Ce montant provient, d’après Ngor Sémou Diouf, des cotisations des membres de l’association de l’arène Adrien Senghor et de l’argent généré par sa location pour des galas de lutte. Sous un autre rapport, il s’est dit très satisfait de la saison de lutte écoulée. « Nous n’avons pas noté d’incidents, ni de combines, encore moins de violence », a-t-il fait savoir ; tout en déplorant des problèmes d’arbitrage.
Le président de l’arène Adrien Senghor a également déploré la façon dont les lutteurs nouent leurs "nguimb". « Dans le passé, on respectait le lutteur de par sa manière de nouer un nguimb.

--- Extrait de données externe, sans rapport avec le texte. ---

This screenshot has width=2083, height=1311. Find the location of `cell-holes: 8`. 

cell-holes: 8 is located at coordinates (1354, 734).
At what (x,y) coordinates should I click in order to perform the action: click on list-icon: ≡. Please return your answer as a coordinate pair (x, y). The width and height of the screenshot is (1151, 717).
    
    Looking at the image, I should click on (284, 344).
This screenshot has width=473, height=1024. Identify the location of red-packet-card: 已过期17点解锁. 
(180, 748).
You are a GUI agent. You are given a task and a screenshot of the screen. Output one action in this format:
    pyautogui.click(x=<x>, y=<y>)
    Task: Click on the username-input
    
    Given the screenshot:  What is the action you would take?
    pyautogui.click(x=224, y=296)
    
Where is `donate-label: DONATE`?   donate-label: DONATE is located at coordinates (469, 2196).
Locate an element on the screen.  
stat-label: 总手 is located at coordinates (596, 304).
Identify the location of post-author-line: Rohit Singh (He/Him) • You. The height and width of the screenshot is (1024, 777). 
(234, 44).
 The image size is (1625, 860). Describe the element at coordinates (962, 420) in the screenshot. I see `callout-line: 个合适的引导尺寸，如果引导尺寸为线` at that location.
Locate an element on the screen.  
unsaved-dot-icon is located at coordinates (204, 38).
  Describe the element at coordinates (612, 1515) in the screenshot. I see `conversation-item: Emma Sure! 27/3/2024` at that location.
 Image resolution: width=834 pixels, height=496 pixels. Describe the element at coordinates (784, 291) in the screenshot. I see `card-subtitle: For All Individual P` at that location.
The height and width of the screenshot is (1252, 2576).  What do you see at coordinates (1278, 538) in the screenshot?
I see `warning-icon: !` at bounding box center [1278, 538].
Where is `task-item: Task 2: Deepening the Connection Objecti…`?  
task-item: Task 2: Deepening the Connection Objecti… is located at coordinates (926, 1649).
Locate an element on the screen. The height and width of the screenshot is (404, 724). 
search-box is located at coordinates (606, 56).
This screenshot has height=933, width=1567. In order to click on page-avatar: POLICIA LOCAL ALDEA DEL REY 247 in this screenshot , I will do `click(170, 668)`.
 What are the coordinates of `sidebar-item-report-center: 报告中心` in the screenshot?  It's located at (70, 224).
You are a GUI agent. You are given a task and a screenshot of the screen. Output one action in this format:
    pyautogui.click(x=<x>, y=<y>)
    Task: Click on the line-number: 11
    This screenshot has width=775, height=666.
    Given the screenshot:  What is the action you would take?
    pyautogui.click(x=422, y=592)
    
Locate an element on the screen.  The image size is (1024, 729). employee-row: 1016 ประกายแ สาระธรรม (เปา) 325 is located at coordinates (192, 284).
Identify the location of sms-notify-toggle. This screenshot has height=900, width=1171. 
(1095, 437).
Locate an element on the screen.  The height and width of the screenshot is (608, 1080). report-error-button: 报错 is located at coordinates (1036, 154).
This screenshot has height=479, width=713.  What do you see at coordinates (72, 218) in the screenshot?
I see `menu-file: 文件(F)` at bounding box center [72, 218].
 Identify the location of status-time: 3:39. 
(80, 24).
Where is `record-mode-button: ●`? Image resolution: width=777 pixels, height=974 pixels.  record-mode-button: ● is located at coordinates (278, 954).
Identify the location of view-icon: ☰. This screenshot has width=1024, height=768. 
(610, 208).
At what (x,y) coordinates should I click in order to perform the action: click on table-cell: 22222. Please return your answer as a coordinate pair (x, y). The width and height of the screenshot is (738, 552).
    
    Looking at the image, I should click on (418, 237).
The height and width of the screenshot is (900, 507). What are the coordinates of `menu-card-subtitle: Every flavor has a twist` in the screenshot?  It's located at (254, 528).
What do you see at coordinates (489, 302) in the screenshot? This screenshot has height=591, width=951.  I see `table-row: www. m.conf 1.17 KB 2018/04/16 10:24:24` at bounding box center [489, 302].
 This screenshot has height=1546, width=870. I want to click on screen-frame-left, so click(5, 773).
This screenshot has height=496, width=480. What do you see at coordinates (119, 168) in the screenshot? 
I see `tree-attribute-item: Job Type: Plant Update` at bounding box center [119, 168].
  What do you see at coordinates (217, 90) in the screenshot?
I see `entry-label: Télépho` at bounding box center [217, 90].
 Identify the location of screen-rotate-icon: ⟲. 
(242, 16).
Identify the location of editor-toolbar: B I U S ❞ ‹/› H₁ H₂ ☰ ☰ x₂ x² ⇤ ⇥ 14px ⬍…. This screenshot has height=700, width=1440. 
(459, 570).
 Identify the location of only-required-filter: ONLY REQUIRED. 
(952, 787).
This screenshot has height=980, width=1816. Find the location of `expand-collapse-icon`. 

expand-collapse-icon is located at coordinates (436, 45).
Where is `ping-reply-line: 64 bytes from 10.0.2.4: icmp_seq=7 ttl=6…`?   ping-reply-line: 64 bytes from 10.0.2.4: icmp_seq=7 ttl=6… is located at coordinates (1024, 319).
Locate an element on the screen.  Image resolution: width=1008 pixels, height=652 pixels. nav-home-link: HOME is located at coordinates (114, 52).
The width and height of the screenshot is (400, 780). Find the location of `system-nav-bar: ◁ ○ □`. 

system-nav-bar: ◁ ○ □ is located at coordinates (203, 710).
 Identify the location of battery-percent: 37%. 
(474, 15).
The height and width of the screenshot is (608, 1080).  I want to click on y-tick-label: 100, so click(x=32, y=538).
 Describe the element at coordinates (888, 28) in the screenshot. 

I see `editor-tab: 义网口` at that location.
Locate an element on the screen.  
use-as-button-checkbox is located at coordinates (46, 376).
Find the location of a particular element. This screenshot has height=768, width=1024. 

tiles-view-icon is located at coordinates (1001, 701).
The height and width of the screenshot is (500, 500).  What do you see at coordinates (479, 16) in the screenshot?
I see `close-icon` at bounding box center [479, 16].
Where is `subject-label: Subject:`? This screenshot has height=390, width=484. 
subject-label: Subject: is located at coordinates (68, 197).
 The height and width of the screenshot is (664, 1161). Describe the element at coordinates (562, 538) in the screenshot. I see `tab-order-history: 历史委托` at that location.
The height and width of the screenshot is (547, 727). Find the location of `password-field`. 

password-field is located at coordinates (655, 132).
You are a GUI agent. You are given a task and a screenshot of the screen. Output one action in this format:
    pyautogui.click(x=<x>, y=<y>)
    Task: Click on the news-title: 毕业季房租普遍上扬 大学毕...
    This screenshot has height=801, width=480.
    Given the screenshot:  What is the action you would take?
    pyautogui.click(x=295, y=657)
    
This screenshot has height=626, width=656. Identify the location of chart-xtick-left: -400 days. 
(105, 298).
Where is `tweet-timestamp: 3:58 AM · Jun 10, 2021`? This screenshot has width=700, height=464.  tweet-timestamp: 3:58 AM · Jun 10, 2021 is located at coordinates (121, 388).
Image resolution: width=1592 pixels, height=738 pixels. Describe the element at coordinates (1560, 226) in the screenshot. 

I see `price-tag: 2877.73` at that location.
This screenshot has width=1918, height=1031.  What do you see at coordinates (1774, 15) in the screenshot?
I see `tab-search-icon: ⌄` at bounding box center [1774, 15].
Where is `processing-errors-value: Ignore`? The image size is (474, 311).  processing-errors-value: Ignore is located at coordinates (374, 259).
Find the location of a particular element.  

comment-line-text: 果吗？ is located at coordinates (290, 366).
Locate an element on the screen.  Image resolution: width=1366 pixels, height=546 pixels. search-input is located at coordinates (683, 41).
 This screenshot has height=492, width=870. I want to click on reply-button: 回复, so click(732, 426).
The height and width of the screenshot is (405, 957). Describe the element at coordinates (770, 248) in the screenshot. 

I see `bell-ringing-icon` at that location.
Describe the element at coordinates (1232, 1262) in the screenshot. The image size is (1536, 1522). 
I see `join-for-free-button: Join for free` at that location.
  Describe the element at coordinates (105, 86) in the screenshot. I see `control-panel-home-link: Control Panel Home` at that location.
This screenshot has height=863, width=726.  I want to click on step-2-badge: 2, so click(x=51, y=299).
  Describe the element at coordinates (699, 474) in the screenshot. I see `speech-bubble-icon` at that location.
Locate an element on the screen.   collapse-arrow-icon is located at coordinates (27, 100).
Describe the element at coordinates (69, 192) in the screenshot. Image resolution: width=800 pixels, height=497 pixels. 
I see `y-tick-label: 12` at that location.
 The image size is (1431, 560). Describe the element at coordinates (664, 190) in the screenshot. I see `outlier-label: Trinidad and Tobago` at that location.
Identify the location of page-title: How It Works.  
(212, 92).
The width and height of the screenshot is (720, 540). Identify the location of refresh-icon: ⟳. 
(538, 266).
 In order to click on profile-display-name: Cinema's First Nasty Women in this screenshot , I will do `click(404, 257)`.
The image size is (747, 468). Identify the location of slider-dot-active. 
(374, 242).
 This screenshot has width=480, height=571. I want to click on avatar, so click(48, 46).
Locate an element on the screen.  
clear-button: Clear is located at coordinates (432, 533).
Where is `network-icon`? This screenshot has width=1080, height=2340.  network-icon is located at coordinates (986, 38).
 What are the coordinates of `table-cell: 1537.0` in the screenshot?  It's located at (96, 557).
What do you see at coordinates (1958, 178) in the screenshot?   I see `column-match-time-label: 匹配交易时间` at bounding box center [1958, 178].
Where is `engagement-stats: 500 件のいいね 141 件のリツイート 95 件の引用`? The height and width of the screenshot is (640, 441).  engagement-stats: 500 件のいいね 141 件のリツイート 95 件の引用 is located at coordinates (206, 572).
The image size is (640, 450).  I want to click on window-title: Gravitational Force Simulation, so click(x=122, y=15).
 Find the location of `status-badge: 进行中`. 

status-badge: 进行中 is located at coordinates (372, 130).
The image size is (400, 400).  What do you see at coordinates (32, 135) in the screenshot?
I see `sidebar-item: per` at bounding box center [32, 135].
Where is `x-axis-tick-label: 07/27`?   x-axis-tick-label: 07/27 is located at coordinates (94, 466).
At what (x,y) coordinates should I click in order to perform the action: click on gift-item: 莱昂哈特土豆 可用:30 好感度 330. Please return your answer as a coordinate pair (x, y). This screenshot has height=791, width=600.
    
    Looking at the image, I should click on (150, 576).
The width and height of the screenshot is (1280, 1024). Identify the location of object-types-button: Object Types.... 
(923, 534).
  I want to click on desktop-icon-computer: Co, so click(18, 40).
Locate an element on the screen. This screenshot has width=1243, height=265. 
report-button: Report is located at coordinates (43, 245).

Il faut deux mètres de tissu pour avoir un bon nguimb. Aujourd’hui, les lutteurs utilisent seulement un mètre de tissu. Ce n’est pas respectueux envers les amateurs. Cette saison, un lutteur a vu son « nguimb » dénoué en plein combat. Toutes ses parties intimes étaient exposées devant le public », a-t-il expliqué.
A en croire Ngor Sémou Diouf, ces genres de faits sont à bannir dans la lutte sans frappe. L’arène Adrien Senghor est avec le stadium Iba Mar Diop et le terrain Gaalgui, le site qui accueille régulièrement les tournois de lutte sans frappe.